カリフォルニア、モンタレー・ジャズ・フェスティバルの隣町、カーメル。KRMLラジオのスターDJ・デイブの番組には、決まった時間に同じ女がエロール・ガーナーの「ミスティ」をリクエストしていた。ある日、デイブは行き付けのバーでイブリンという女と出会う。彼女こそ「ミスティ」をリクエストしていた女だった。二人は一夜限りの情を交わすが、やがてイブリンは、勝手に彼の部屋に押しかけるストーカー状態になる。数日後、デイブは4ヶ月消息不明だったかつての恋人トビーと再会し、お互いの誤解を解き愛を確認する。だが、イブリンは執拗にデイブに迫りまくり彼は疲れ果てる。そして別れ話を持ちかけるが彼女の言動は日を追うごとに異常性を増して、ついには深夜、自宅に押し掛けたイブリンは浴室で自ら手首を切った。友達の医師を内密に呼んで手当する。彼女を動揺させないようにと、やむを得ず一晩彼女を泊めて傍で眠るデイブ。その後、イブリンはデイブの車を借りて勝手に出かけ、密かに合鍵を作り、入り口の梁の上に隠す。デイブはトビーにすべて打ち明けて帰宅すると、部屋はぐちゃぐちゃ。家政婦のバーディが瀕死の重傷を負い、傍らにはナイフを持った放心状態のイブリンがいた。


イブリンは療養所に収監されて暫く平穏な日々が続いていたラジオ本番中のある夜、退院したイブリンからハワイに行くと伝えられる。翌日、デイブは電話口でイブリンが口ずさんだエドガー・アラン・ポーの詩「アナベル・リー」を思い出した。「アナベル」とはトビーの新しい同居人の名前であった。そのアナベルこそがイブリンだったのだ。本番中に放送局を飛び出し、トビーの家に駆け込んだデイブが見たものは、トビーの身辺を警護に行ったマッカラム刑事の無惨な亡骸だった。デイブが闇の中へ突っ込んでいくと、ロープで縛られたトビーがいた。その刹那、背後からナイフを手にしたイブリンが襲いかかる。デイブも何回も切られ、乱闘の末、最後の右ストレートが彼女の顔面に炸裂。彼女は窓を破りベランダから断崖下の海へ落ちていった。彼女の亡骸は岩の上にあった。・・・幕



クリント・イーストウッド監督の地元で撮影したデビュー作品。この時、彼は41歳です。しかしデビュー作がサイコ・スリラーとは思いませんでしたね。オイラはジャズが好きなんで、スタンダードの「Misty」は当然知ってるし、冒頭に同僚のDJアルがかける「Just Squeeze Me」も嬉しかったです。ラス前にはモンタレーのライブ・シーンも有りましたし。イブリン役のジェシカ・ウォルターのサイコ演技は中々のものですね。ぎょろ目でハサミ持って、飛び掛かってくるシーンは、ゾッとしました。

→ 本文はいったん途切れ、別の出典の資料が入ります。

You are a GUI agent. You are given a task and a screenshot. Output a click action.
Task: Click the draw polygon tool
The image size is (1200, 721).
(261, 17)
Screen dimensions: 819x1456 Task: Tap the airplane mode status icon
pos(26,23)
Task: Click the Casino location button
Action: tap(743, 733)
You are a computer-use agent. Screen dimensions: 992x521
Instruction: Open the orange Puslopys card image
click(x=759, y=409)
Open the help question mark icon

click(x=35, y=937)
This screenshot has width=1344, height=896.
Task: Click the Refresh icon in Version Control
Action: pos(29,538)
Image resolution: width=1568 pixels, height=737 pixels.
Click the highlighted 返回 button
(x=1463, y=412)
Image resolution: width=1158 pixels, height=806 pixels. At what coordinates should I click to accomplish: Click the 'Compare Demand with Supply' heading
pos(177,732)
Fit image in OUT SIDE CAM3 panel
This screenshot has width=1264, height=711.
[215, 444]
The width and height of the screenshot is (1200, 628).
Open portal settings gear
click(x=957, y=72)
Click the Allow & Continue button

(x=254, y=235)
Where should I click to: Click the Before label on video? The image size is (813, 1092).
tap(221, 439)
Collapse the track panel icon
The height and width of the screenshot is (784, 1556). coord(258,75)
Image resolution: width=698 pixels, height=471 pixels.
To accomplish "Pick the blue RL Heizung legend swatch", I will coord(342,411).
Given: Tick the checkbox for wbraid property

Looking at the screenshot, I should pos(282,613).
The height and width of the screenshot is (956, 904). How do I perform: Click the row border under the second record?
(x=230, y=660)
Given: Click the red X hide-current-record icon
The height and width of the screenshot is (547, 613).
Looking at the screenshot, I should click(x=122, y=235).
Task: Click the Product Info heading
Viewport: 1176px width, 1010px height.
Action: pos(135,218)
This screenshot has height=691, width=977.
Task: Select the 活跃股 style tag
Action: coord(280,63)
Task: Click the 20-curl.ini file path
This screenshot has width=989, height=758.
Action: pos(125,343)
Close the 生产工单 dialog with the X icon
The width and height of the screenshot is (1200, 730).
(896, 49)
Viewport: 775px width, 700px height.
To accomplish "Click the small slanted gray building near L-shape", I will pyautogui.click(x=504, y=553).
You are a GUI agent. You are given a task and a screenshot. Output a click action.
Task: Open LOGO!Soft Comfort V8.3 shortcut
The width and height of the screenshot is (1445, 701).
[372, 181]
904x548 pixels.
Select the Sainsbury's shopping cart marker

1971年 アメリカ映画 PLAY MISTY FOR ME ★★☆
監督:クリント・イーストウッド
製作:ロバート・デイリー
共同製作:ジェニングス・ラング
原作:ジョー・ヘイムズ
脚本:ディーン・リーズナー、ジョー・ヘイムズ
撮影:ブルース・サーティース
音楽:ディー・バートン
出演:クリント・イーストウッド デイブ
ジェシカ・ウォルター イブリン
ドナ・ミルズ トビー、蒼い眼が可愛いね。